Pictures will be coming.


----------



## webguy330i (Jan 9, 2002)

MikekiM said:


> *These are a full adjustable height coilover system (your second pic)
> 6 springs (2 are tender/helper springs), 4 shocks, 2 rear height adjusters, spanner wrenchs, 2 sway bar endlinks.
> 
> Pictures will be coming. *


Ah very well sir, very well indeed.


----------



## The HACK (Dec 19, 2001)

GREAT price for a coil-over kit.

Mike, let me know if you're interested in setting up a product evaluation article for these...Email me if you're interested.


----------



## MikekiM (May 10, 2002)

Sorry for the crummy pic, but it's the best I've got.


----------



## The HACK (Dec 19, 2001)

Again, the offer of free installation at any up-coming SoCalTechSession when you buy these coil-overs from Pure Motorsports is still valid, if Mike lets us borrow his spring compressors.


----------



## Kaz (Dec 21, 2001)

I don't think spring compressors will be necessary since the struts aren't going to be coming apart.


----------



## The HACK (Dec 19, 2001)

You need the Spring Compressor to remove the OEM thrust bearing, unless the Vogtland kit comes with that as well...Doesn't look like it though.
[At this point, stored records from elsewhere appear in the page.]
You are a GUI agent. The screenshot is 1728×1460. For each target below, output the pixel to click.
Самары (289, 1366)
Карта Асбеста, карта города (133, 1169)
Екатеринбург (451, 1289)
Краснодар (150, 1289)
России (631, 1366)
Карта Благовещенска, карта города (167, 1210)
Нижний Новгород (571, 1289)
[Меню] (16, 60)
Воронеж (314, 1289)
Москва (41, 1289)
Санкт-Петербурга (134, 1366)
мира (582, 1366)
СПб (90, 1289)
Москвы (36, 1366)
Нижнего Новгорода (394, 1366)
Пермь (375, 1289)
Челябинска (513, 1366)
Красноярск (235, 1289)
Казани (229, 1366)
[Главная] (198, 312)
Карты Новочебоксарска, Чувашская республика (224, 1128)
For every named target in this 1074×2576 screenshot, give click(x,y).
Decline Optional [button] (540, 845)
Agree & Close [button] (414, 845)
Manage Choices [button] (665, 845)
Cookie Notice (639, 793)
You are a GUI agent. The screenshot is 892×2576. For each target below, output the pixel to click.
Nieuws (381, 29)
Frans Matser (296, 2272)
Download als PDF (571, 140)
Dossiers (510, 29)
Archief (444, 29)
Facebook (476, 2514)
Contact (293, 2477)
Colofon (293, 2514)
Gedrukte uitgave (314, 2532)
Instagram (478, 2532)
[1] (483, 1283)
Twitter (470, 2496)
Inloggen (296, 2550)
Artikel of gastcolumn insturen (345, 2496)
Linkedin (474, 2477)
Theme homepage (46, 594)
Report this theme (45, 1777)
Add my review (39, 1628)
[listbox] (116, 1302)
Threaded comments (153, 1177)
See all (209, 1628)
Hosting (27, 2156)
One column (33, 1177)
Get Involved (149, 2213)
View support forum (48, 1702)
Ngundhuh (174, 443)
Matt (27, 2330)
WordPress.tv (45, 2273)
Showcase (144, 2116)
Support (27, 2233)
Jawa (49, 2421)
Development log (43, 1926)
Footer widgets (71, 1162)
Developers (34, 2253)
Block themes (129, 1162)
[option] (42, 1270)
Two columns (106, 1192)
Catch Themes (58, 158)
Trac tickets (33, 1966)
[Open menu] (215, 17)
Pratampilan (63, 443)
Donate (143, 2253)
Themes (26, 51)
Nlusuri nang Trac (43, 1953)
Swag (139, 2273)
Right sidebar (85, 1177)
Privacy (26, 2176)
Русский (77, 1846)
The kit looks good, I like the fact there's a nice indentation on the strut for the clamp to go on, not like my f**kin' Bilsteins.


----------



## Raffi (May 18, 2002)

Who makes the shocks? Koni? Bilstein? :dunno:


----------



## MikekiM (May 10, 2002)

I believe they're made by Sachs, however I honestly can't tell without ruining the packaging or the label.

I'll see if Vogtland has an answer to this.


----------



## XKxRome0ox (Mar 3, 2003)

hot
:thumbup: 

how do these compare to the bilstein's?
in quality... 
or is that too subjective?


----------



## x-ian (Aug 21, 2002)

Nice. Good price too for coil-over kit. 
If only it'll fit the xi.


----------



## evilfactoryowne (Dec 24, 2001)

is a representative of pure motorsports a member of this board?


----------



## KWiK (Feb 18, 2002)

evilfactoryowne said:


> *is a representative of pure motorsports a member of this board? *


somebody isn't quite paying attention


----------



## XKxRome0ox (Mar 3, 2003)

The HACK said:


> *Again, the offer of free installation at any up-coming SoCalTechSession when you buy these coil-overs from Pure Motorsports is still valid, if Mike lets us borrow his spring compressors. *


how often are these held.. ?
any more details?
the free install would make this a super hot deal
and i'd seriously have to consider it
instead of just getting some springs only


----------



## evilfactoryowne (Dec 24, 2001)

KWiK said:


> *somebody isn't quite paying attention *


haha, im not that much of an active member of this board.... i was when it first came out, but........... and i have sigs turned off at work.


----------